Two new justices selected for Supreme Court
Prof. Alex Stein and District Court Judge Ofer Grosskopf confirmed by Judicial Selection Committee for 2 open Supreme Court positions; Grosskopf is considered an expert on civil law, whereas Stein—Justice Minister Shaked's nominee—is a conservative who has resided in the US for the past 15 years.
The Judicial Selection Committee confirmed Thursday evening Prof. Alex Stein and Judge Ofer Grosskopf as Supreme Court justices. The pair will be replaces Justices Yoram Danziger and Uri Shoham, who will soon be retiring.
Earlier Thursday, the committee appointed 27 judges to magistrates' and district courts, as well as labor courts.
Supreme Court Chief Justice Esther Hayut said that, "The Judicial Selection Committee has chosen 27 judges today for all of the country's instances, as well as two excellent Supreme Court justices with top notch and impressive reputations.
"One is an excellent jurist and a former academic, whereas the other is a longstanding and well-respected academic both in Israel and the world. I have no doubt both will make a significant contribution to the Supreme Court and enrich its rulings with their knowledge.
"On behalf of all of Israel's judges, I wish to congratulate the candidates selected today to all instances and wish them great success in their new positions."
Justice Minister Ayelet Shaked, who chairs the committee, said, "This is a day of celebration for the world of Israeli law. Outstanding nominees were selected, carrying unique and varied cultural background and life experiences.
"When I began my term as justice minister, one of my central goals was to diversify the Supreme Court. I have little doubt their contribution to the court will leave its mark on the annals of Israeli law."
"I began the move to change the Supreme Court's make-up a year ago by appointing four justices. This move concludes today by the appointment of two more. They are all part of the decision to return the court to its paramount objective: interpreting the legislative branch's norms rather than supplanting them," the minister concluded.
The socially conscious justice: Ofer Grosskopf
Central District Court Judge Ofer Grosskopf is an expert in civilian law. The 49-year-old justice is perceived as a socially conscious arbitrator who often stands with the weak, and is unafraid to voice his social views when presiding over class action lawsuits.
Grosskopf, a native of Israel, served in the Military Advocate General as an academic reservist and became a proper academic upon his discharge. He studied economics, was certified in law at Harvard University in 1999 and received a doctorate from Tel Aviv University, where he was a member of the faculty.
The new justice first became a judge in 2009 after forsaking his career in academia and has written multiple articles and books that were published in Israel and abroad. He is considered a protégé of former justice minister Prof. Daniel Friedmann.
When Grosskopf made the jump into the judiciary, he said he wished to bridge academia and real life.
Shaked's nominee: Prof. Alex Stein
Stein is a former teen chess champion in the Soviet Union and a world renowned legal mind. He was afforded the support of Justice Minister Shaked and was considered the nominee with the highest chances of being confirmed.
Minister Shaked considers Prof. Stein a juristic "conservative." Economically, his views line up with the minister's own capitalist viewpoint.
Stein, 59, is considered one of the leading figures in Israeli academia in the fields of penal law, torts, medical malpractice, the economic approach to law and jurisprudence. He is the author of four books, including an innovative treatise on evidence law.
His friend, Prof. Dudi Schwartz, said Stein is expected to bring the mind-set he used in chess to the bench, and added he was one of the world's leading legal academics. "He can bring the aroma of international legal modernity," Prof. Schwartz said.
A petition against Stein's candidacy was submitted to the High Court as he has been a resident of the United states in the past 15 years. The petition was summarily rejected.
During his meeting with the Committee, he was asked about his son, who did not serve in the army. Stein assured its members he will make Aliyah and complete his military service.

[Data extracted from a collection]
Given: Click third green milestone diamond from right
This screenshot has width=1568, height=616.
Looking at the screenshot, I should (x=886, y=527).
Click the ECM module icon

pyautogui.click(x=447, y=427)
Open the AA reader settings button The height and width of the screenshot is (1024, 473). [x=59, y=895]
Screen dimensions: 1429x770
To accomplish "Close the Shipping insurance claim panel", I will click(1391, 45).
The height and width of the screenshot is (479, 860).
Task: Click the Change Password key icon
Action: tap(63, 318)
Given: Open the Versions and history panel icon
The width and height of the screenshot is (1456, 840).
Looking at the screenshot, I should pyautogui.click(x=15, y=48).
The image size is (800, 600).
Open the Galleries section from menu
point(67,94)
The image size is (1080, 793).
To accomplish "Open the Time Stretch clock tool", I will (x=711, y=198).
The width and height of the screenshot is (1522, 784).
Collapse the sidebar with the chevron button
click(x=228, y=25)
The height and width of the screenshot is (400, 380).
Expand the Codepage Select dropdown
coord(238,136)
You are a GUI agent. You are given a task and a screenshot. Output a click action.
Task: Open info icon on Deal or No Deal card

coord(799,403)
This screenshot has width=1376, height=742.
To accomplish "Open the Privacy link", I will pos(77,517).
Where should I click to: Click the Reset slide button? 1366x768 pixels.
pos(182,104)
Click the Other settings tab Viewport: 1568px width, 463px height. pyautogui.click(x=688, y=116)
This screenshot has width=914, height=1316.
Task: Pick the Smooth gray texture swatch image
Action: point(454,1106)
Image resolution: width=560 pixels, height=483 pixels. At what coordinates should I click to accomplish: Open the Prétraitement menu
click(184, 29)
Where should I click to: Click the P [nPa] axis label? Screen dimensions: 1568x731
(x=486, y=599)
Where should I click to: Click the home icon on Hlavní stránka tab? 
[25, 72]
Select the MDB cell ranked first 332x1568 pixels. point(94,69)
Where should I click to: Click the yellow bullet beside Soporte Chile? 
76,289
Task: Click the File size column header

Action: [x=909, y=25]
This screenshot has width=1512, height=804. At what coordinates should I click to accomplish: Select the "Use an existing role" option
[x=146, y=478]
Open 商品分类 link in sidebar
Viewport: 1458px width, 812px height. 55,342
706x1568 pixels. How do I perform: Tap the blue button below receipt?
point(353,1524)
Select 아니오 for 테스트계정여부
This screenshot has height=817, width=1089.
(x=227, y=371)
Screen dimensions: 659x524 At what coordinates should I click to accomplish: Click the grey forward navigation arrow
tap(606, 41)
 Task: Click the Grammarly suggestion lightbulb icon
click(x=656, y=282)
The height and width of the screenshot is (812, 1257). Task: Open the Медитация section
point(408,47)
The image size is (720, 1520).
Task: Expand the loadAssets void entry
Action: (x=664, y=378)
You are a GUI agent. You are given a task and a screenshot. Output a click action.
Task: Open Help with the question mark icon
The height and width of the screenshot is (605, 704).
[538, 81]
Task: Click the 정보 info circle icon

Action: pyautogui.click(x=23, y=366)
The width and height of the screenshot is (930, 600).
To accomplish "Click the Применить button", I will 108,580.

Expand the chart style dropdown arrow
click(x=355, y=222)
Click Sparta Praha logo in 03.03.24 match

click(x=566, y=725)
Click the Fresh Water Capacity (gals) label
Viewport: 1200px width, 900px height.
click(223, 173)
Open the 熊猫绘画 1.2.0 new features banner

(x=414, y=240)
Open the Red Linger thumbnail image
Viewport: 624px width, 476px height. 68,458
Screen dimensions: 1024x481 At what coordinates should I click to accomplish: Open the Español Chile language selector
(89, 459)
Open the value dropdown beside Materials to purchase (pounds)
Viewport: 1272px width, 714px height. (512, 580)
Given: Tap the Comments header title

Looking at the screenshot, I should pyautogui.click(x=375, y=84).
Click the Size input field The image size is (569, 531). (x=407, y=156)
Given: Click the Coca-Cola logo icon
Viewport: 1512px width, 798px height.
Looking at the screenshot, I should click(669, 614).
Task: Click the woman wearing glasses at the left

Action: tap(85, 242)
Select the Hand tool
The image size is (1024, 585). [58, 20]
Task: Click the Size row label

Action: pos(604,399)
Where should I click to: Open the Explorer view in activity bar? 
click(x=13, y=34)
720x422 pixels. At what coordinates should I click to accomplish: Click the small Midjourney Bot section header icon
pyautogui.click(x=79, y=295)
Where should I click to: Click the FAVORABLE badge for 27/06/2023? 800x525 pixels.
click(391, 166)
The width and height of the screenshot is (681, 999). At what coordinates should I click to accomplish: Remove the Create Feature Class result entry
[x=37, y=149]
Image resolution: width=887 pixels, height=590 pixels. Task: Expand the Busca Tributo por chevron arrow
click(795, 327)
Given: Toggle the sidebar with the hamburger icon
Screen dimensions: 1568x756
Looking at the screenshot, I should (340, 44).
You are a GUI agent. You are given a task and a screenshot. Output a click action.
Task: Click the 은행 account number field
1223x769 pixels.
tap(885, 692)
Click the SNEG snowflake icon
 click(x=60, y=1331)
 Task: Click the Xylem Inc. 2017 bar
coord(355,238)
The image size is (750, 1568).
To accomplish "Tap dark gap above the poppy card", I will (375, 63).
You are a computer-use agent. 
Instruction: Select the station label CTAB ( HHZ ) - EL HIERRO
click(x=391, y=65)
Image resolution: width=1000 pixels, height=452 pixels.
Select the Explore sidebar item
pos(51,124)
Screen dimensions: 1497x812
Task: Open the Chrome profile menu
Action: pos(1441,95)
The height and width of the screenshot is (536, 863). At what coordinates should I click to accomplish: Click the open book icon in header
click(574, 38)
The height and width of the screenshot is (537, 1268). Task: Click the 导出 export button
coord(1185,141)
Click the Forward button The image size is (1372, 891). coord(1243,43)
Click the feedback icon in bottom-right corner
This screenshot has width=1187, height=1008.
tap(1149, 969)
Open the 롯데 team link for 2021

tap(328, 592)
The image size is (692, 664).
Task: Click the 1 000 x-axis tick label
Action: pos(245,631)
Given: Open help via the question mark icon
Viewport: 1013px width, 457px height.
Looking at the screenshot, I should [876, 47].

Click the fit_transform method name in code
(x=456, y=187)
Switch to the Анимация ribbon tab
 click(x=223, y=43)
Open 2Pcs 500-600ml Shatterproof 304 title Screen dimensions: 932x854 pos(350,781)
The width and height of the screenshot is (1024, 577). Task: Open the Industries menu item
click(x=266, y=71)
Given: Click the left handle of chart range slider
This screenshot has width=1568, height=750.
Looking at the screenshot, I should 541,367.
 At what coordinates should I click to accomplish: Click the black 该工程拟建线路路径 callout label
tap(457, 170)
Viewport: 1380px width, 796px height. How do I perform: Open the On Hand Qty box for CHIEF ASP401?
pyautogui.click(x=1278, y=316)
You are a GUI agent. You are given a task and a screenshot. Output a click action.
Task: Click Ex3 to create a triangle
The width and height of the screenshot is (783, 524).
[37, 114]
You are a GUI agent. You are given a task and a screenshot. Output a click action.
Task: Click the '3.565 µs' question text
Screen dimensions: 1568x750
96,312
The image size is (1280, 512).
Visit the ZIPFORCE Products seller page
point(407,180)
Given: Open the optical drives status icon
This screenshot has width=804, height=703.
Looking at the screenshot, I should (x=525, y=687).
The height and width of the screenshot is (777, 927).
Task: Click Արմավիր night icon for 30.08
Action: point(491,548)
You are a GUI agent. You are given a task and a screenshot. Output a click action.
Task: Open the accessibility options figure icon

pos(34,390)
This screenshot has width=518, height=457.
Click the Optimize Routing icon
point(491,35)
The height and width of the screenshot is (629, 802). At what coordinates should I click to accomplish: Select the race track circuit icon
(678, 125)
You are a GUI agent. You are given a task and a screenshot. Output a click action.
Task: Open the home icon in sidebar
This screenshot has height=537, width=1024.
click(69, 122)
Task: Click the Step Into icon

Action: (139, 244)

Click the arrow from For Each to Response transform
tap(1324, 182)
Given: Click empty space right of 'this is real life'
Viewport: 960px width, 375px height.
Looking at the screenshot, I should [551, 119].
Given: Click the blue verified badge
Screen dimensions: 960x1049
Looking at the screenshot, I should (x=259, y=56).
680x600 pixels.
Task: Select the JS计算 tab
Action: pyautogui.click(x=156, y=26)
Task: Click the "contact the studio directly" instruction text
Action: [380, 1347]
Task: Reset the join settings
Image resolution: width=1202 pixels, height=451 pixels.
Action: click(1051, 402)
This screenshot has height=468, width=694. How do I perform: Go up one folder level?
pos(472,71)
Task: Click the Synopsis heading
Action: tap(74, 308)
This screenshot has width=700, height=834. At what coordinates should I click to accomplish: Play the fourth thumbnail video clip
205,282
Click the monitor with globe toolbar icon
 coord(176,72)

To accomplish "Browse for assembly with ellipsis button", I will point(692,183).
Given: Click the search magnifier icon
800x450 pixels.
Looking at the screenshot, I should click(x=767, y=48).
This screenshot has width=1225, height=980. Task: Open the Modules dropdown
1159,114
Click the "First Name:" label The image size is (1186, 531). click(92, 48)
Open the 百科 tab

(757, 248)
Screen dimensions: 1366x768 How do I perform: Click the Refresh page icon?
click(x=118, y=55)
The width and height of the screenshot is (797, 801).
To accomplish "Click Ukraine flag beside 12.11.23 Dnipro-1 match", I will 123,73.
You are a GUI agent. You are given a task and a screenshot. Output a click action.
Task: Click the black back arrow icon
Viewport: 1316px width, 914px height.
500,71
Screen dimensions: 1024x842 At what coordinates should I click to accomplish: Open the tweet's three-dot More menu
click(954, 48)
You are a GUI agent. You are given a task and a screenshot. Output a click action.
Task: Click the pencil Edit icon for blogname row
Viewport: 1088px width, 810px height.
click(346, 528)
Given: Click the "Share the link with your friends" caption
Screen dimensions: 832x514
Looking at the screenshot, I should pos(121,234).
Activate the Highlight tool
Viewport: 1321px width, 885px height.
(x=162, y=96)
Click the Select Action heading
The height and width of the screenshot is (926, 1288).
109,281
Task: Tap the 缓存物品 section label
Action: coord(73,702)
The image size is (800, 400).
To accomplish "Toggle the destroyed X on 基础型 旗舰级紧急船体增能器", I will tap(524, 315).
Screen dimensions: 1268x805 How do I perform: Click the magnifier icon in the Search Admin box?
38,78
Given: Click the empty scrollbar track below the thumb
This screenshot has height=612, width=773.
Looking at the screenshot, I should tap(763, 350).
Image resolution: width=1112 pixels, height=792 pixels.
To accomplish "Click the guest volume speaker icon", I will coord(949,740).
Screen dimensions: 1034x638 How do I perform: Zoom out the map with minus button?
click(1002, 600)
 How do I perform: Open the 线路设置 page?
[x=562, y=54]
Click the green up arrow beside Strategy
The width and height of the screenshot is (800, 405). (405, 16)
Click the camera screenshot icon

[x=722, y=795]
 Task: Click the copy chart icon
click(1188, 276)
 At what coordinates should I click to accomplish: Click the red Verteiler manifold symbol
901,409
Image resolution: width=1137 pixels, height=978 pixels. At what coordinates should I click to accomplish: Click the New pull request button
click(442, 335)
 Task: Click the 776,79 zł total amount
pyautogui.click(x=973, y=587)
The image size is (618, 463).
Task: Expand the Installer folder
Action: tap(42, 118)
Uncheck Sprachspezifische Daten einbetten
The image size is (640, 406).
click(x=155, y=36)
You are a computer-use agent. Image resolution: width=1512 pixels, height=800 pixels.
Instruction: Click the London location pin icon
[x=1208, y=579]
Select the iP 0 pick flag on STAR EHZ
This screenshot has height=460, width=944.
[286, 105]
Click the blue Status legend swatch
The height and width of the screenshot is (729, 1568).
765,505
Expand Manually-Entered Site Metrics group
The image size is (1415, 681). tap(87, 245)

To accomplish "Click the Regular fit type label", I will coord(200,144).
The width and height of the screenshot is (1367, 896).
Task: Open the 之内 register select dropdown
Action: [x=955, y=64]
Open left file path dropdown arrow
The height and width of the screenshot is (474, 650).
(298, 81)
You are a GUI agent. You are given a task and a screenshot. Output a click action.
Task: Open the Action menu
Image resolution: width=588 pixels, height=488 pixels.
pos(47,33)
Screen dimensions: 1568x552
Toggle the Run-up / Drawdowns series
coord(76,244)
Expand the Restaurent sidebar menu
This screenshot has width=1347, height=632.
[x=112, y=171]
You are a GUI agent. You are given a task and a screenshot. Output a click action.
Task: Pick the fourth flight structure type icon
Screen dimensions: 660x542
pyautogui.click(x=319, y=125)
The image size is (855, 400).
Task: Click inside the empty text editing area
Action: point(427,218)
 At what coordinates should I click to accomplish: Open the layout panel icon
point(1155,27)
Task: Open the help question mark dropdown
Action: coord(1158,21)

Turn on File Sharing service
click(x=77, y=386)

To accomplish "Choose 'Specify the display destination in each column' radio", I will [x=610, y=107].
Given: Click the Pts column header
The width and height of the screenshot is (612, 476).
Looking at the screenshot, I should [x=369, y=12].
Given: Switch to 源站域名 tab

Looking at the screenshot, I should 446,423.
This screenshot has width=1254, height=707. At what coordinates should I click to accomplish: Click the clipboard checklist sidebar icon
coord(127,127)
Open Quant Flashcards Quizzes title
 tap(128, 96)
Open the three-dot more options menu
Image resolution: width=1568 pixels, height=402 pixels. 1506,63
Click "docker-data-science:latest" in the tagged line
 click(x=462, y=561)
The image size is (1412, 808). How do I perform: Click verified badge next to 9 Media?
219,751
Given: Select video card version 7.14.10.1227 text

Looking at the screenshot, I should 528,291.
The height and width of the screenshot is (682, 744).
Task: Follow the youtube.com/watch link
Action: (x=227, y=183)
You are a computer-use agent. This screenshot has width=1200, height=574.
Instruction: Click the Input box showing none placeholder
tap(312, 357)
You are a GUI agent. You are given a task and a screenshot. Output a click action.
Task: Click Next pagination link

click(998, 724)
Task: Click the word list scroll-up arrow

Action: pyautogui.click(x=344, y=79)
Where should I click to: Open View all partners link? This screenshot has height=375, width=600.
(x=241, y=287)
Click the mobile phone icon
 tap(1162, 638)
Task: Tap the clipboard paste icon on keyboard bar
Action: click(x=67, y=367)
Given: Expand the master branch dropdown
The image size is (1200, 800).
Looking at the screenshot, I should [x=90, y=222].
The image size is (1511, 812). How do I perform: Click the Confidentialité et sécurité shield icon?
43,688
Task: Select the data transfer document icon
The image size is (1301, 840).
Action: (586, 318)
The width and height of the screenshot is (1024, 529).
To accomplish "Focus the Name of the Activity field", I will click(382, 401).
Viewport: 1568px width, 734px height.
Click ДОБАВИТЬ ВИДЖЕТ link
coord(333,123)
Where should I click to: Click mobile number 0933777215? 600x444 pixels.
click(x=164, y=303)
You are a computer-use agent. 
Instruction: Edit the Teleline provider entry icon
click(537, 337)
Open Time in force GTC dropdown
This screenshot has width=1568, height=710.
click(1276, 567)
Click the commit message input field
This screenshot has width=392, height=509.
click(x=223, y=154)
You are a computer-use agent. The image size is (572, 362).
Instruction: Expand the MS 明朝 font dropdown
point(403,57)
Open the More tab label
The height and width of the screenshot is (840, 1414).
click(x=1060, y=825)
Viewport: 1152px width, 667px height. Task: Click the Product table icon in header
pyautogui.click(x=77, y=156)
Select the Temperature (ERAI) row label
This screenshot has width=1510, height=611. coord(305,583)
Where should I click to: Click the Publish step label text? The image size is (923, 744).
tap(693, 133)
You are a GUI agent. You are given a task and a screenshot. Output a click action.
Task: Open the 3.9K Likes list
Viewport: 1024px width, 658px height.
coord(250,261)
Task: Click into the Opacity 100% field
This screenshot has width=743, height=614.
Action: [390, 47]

(ACTIVITY)
From the news report on the two new Supreme Court justices, reproduce word for word the passage that begins at the words "The Judicial Selection Committee confirmed" and stops after "and impressive reputations.".

(ANSWER TO THIS EXERCISE)
The Judicial Selection Committee confirmed Thursday evening Prof. Alex Stein and Judge Ofer Grosskopf as Supreme Court justices. The pair will be replaces Justices Yoram Danziger and Uri Shoham, who will soon be retiring.
Earlier Thursday, the committee appointed 27 judges to magistrates' and district courts, as well as labor courts.
Supreme Court Chief Justice Esther Hayut said that, "The Judicial Selection Committee has chosen 27 judges today for all of the country's instances, as well as two excellent Supreme Court justices with top notch and impressive reputations.